“I sense a great disturbance in the Force, as if millions of voices cried out in terror and were suddenly silenced.” — Obi-Wan Kenobi in Star Wars: A New Hope
At the end of the auto tour at Ridgefield NWR lie what I’ve dubbed the killing fields: large meadows beside the sloughs and ponds where Townsend’s voles are hunted by predators of all kinds. Coyotes, red-tailed hawks, short-eared owls, northern harriers, American kestrels, great egrets, and their largest threat: the great blue heron. Some people might not think of herons and egrets as predators, but they are in fact excellent hunters.
I was surprised to see herons hunting in fields when we moved to Oregon — at the time I was only aware that they hunted fish. They’ll hunt for fish and frogs in the water, no question, but voles play a major role in their diet (in the Northwest at least).
On the day this picture was taken, I couldn’t help but feel a great deal of sympathy for the voles. A small army of herons was working the fields, and quite successfully at that. Most of the time the voles died quickly as the heron would spear them clean through with their large beaks. Sometimes though the heron doesn’t get such a clean hit and there’s a few seconds of squirming on the voles part, and sometimes even a high-pitched squeal.
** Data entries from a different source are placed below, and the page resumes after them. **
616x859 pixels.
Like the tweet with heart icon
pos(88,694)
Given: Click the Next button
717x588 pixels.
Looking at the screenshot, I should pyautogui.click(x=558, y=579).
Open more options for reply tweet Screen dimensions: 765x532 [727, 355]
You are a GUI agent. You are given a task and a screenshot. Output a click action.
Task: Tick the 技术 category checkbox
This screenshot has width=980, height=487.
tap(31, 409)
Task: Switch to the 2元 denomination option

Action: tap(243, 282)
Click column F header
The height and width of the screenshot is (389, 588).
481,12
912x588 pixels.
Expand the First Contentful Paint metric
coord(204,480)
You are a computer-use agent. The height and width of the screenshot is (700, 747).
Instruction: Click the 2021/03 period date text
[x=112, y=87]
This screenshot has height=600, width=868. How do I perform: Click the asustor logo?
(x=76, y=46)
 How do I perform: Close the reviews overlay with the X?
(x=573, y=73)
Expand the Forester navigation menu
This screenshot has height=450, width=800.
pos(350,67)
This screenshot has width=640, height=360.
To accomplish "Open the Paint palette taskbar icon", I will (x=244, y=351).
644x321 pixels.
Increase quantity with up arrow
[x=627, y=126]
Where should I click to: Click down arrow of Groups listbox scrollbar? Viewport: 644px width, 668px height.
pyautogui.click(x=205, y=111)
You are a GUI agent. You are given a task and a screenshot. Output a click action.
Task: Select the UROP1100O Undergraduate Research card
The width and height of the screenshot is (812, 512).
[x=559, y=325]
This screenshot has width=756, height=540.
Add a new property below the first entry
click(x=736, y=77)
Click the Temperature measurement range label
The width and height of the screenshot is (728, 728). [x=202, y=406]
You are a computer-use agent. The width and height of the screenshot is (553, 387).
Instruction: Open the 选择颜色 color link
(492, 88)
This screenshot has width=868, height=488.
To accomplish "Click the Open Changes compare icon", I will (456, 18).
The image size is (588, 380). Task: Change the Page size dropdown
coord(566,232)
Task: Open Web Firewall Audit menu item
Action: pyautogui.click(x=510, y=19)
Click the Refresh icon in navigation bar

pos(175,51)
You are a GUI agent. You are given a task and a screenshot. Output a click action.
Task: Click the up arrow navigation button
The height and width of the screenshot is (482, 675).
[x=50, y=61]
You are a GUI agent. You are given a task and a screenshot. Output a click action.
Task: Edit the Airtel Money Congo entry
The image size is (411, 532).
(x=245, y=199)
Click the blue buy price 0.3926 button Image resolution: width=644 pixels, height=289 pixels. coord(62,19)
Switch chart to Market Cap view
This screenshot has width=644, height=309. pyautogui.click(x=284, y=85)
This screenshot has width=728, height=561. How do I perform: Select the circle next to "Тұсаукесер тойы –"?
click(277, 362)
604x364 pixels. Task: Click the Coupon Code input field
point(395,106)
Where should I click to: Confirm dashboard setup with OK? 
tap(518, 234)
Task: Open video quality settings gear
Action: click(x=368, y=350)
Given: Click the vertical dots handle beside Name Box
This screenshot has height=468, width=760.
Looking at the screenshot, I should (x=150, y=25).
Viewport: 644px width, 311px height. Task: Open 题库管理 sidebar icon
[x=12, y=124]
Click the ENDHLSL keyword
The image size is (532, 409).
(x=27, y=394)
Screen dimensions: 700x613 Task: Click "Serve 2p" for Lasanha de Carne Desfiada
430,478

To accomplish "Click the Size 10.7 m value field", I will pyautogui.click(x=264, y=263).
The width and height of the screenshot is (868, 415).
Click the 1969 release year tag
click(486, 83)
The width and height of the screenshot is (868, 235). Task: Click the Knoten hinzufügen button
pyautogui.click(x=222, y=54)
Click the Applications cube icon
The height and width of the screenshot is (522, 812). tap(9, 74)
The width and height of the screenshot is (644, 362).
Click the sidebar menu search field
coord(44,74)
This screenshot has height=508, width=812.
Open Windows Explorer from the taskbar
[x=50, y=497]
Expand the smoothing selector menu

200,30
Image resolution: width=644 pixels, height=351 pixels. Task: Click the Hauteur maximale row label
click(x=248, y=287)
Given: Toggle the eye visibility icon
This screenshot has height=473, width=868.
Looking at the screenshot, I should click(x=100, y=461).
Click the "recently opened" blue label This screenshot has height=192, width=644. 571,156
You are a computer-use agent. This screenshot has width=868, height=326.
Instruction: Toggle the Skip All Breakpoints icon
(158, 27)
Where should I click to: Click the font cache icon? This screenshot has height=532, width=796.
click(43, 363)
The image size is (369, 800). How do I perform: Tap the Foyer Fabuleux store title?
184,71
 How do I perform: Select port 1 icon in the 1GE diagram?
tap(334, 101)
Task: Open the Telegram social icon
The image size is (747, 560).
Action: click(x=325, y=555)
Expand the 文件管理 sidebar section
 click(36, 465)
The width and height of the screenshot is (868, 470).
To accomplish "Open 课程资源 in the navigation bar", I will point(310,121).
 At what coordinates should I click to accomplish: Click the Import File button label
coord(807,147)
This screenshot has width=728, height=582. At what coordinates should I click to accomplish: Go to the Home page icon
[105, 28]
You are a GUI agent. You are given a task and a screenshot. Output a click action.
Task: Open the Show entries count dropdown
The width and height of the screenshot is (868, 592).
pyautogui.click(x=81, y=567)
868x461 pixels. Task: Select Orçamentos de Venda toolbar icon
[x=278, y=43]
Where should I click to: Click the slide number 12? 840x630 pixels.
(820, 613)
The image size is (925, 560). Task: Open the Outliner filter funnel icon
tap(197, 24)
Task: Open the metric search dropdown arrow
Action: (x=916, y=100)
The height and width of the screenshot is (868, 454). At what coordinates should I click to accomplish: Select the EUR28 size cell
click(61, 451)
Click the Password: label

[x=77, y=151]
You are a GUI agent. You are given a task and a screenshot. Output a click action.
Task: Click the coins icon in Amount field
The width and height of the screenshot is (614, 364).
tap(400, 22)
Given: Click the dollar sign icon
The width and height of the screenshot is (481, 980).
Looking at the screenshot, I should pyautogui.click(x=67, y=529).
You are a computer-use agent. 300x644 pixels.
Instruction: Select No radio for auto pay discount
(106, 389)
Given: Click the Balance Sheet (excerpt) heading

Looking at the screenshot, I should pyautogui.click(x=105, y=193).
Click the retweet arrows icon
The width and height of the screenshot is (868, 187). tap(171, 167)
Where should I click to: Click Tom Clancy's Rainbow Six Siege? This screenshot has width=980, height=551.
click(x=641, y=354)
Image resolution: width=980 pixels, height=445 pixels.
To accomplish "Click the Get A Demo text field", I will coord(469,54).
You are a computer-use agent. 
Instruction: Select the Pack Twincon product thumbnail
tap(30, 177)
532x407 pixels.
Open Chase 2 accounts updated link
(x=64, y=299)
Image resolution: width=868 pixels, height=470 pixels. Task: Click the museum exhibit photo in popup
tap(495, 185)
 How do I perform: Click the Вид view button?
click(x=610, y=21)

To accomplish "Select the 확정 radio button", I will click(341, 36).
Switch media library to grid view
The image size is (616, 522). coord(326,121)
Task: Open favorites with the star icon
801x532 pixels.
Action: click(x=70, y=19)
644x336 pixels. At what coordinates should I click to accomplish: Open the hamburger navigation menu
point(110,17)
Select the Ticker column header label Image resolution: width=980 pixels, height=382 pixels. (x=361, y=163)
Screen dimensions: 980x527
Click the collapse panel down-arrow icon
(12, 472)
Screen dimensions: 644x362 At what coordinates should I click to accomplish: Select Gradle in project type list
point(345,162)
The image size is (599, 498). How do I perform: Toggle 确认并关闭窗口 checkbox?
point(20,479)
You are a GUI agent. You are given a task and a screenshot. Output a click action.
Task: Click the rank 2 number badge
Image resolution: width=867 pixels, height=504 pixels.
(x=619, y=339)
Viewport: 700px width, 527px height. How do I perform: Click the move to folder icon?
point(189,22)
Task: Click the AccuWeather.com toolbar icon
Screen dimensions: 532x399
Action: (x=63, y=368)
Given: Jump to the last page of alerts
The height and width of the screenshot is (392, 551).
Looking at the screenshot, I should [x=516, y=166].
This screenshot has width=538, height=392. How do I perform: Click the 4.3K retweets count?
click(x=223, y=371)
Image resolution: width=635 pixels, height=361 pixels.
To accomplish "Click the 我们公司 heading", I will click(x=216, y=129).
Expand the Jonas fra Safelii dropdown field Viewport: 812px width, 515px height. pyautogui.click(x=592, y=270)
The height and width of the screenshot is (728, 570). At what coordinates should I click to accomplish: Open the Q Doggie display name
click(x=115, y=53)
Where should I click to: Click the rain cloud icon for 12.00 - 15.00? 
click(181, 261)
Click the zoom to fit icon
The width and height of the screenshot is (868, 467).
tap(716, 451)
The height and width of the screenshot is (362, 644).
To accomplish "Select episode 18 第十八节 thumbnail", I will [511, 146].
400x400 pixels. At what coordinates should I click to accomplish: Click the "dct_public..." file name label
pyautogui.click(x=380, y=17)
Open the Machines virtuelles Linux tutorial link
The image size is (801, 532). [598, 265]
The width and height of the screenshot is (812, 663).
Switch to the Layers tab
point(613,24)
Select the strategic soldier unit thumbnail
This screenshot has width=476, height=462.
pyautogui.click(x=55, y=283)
It’s the way of the natural world of course, and with a telephoto lens there’s no escaping the brutality of the event.
The vole population itself certainly isn’t under threat, they breed frequently and throughout the year and play a vital role in the ecosystem here. It’s just that even as I admired the patience and skill of the herons as they snared the voles and shook them about and flung them in mid-air to swallow them, I became acutely aware that several little lives were ending before my eyes — I must have a little Jedi blood in me after all.